Banks Not Required to Capitalize OREO Costs

The Office of the Chief Counsel of the Internal Revenue Service has issued a Legal Memorandum (Number AM2013-001, dated March 1, 2013) (the “Memorandum”), which has important implications and represents a victory for lenders who have acquired Other Real Estate Owned (“OREO”) through foreclosure or deeds in lieu of foreclosure. The Memorandum appears to reverse an August 12, 2012 Field Attorney Advice issued by Associate Area Counsel in Detroit, Michigan (FAA 20123201F) that held costs associated with OREO property must be capitalized under I.R.C. §263A.

Generally, after a borrower defaults on a mortgage loan, the lender will commence foreclosure proceedings against the property for the purpose of acquiring title to the property.
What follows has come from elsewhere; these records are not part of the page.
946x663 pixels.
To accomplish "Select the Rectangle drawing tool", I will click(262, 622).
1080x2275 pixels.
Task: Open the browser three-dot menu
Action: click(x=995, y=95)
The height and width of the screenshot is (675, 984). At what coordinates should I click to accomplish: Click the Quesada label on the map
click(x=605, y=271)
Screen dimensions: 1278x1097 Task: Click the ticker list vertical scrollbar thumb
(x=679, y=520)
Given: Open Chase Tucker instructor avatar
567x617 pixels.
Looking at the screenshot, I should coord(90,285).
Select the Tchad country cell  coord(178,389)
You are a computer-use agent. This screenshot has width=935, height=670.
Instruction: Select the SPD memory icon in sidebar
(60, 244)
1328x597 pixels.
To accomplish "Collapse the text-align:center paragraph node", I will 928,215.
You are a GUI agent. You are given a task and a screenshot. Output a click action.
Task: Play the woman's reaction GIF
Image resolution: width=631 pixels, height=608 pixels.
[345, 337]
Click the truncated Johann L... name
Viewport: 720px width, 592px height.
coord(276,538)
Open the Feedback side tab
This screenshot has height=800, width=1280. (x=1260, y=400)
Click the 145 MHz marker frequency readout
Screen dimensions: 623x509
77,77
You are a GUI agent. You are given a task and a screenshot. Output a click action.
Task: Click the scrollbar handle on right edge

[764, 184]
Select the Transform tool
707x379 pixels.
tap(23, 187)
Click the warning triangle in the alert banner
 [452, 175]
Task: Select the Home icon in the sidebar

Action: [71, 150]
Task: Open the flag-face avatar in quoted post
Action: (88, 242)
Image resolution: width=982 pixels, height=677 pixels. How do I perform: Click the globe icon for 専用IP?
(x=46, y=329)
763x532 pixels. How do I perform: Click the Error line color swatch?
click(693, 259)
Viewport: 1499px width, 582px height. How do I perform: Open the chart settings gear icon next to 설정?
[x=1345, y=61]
Often, a borrower may voluntarily transfer title to the property through a “deed in lieu of foreclosure” in exchange for a release of the remaining debt obligation in excess of the value of the property at the time of the deed in lieu of foreclosure. The Memorandum addresses the issue of whether property acquired through foreclosure or by deed in lieu of foreclosure is considered to be acquired for resale to customers in the ordinary course of the bank’s business. Historically, many banks have deducted expenses associated with OREO property currently rather than capitalizing them.